Standing midway between the siren and a shrill singing-flame, and gradually raising the pitch of the siren, the resultant tone soon makes itself heard, sometimes swelling out with extraordinary power. When a pitch-pipe is blown near the flame, the resultant tone is also heard, seeming, in this case, to originate in the ear itself, or rather in the brain. By gradually drawing out the stopper of the pipe, the pitch of the resultant tone is caused to vary in accordance with the law already enunciated.

The resultant tones produced by the combination of the ordinary harmonic intervals[74] are given in the following table:

The celebrated Thomas Young thought that these resultant tones were due to the coalescence of rapid beats, which linked themselves together like the periodic impulses of an ordinary musical note. This explanation harmonized with the fact that the number of the beats, like that of the vibrations of the resultant tone, is equal to the difference between the two sets of vibrations. This explanation, however, is insufficient. The beats tell more forcibly upon the ear than any continuous sound. They can be plainly heard when each of the two sounds that produce them has ceased to be audible. This depends in part upon the sense of hearing, but it also depends upon the fact that when two notes of the same intensity produce beats, the amplitude of the vibrating air-particles is at times destroyed, and at times doubled. But by doubling the amplitude we quadruple the intensity of the sound. Hence, when two notes of the same intensity produce beats, the sound incessantly varies between silence and a tone of four times the intensity of either of the interfering ones.

If, therefore, the resultant tones were due to the beats of their primaries, they ought to be heard, even when the primaries are feeble.
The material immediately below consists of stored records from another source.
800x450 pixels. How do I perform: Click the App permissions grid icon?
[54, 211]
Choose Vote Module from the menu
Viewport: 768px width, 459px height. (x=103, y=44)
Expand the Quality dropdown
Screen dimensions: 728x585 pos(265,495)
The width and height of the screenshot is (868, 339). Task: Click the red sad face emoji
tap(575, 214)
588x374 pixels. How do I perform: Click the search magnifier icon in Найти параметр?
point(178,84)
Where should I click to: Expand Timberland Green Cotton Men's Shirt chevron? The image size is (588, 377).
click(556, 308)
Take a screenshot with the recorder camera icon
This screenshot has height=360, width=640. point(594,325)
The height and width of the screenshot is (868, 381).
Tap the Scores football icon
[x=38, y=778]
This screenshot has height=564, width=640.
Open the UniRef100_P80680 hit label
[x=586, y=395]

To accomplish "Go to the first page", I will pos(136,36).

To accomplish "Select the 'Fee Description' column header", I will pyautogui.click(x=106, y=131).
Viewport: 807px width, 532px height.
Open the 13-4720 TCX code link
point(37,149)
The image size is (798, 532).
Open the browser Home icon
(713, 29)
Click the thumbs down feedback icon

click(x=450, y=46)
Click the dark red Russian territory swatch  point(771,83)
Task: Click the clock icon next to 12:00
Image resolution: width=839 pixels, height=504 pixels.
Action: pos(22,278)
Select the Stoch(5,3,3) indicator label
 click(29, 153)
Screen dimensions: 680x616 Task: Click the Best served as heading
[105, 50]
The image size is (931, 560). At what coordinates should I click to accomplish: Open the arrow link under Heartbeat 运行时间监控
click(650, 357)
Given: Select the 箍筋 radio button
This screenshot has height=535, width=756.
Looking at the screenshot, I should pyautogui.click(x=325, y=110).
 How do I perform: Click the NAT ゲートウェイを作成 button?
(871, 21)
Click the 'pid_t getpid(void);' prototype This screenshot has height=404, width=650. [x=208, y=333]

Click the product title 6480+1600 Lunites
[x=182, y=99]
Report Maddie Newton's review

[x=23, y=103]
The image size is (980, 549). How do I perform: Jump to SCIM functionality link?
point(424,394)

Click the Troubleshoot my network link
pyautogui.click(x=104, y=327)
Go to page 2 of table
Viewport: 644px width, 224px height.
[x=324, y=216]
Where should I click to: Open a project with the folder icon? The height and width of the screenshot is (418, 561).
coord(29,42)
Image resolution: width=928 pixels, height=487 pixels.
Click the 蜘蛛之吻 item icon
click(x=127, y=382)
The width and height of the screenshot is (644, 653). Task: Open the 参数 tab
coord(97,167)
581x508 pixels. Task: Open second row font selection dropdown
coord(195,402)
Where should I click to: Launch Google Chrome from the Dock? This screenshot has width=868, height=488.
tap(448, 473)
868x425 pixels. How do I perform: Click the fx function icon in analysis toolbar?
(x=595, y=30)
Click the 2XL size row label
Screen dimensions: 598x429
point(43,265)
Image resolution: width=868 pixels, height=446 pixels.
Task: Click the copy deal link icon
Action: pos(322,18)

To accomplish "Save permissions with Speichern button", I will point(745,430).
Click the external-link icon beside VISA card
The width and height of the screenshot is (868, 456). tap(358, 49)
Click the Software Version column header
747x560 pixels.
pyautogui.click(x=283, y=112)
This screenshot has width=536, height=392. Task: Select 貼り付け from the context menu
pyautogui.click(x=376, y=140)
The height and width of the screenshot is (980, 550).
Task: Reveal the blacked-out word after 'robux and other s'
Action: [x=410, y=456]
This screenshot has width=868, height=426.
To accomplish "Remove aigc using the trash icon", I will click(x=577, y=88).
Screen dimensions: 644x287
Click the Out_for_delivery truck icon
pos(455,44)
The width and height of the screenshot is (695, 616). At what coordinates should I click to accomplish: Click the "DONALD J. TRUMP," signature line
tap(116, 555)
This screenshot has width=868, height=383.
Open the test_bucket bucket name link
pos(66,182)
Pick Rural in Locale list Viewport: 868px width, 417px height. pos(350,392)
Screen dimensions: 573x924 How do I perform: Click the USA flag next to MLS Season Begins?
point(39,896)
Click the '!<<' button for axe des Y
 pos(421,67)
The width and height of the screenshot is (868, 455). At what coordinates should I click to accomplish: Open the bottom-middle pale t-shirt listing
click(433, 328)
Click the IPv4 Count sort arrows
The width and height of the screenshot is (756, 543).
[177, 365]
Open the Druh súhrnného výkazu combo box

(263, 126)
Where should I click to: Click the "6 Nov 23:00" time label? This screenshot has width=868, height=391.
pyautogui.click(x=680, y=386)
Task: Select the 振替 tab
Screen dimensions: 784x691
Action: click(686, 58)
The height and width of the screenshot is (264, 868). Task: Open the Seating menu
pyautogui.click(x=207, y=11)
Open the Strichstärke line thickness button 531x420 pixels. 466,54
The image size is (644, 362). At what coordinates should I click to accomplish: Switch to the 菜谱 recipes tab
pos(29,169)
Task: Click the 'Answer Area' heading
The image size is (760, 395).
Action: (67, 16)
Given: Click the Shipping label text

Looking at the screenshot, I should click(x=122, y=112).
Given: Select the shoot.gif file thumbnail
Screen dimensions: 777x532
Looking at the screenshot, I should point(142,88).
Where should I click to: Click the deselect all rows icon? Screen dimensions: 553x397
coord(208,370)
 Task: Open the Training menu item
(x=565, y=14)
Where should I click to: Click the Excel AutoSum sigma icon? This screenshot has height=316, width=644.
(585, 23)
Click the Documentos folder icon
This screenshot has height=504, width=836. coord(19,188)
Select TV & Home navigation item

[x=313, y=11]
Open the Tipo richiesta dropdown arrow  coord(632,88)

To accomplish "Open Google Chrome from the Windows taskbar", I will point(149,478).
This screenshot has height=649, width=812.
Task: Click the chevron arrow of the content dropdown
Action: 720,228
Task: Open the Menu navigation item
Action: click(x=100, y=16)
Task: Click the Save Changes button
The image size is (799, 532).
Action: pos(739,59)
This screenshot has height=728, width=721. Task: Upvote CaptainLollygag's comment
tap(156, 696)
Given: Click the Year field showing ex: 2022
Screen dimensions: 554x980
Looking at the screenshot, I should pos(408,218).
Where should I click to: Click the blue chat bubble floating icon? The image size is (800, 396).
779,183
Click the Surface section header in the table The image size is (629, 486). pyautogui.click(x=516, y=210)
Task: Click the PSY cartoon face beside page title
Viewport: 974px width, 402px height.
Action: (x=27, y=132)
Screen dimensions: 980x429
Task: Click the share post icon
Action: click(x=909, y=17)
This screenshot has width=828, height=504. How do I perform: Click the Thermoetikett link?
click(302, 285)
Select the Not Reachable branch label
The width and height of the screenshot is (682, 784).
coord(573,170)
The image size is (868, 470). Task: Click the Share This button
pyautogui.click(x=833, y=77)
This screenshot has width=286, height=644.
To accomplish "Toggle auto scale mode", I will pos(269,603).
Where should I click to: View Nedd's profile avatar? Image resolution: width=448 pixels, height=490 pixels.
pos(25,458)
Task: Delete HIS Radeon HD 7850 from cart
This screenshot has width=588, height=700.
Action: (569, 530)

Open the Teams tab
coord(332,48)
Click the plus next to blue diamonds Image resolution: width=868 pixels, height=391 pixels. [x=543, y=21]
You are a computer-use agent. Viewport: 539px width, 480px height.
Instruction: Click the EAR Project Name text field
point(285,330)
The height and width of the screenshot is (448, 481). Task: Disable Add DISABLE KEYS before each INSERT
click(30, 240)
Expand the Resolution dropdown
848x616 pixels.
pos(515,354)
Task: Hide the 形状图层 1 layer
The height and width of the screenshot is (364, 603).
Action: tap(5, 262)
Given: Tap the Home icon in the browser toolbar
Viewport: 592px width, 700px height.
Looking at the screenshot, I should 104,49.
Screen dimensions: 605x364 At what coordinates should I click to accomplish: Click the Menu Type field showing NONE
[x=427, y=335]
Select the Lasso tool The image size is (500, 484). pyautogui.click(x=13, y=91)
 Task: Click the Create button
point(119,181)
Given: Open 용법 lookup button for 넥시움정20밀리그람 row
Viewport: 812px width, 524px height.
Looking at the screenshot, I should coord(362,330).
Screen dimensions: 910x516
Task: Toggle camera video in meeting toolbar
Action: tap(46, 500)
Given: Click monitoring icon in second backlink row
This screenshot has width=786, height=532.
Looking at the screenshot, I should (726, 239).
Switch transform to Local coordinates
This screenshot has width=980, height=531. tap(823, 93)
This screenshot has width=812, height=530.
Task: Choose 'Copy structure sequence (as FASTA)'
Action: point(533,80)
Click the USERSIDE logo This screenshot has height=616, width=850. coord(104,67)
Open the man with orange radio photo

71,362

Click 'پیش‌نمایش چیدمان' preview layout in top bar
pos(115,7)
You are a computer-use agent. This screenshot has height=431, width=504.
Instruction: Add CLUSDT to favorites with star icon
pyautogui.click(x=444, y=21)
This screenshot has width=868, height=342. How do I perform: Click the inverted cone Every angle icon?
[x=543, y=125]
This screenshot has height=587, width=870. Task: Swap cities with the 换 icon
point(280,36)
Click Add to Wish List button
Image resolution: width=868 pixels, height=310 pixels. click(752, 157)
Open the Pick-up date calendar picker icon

But they are not heard under these circumstances. When several sounds traverse the same air, each particular sound passes through the air as if it alone were present, each particular element of a composite sound asserting its own individuality. Now, this is in strictness true only when the amplitudes of the oscillating particles are infinitely small. Guided by pure reasoning, the mathematician arrives at this result. The law is also practically true when the disturbances are extremely small; but it is not true after they have passed a certain limit. Vibrations which produce a large amount of disturbance give birth to secondary waves, which appeal to the ear as resultant tones. This has been proved by Helmholtz, and, having proved this, he inferred further that there are also resultant tones formed by the sum of the primaries, as well as by their difference. He thus discovered the summation-tones before he had heard them; and bringing his result to the test of experiment, he found that these tones had a real physical existence. They are not at all to be explained by Young’s theory.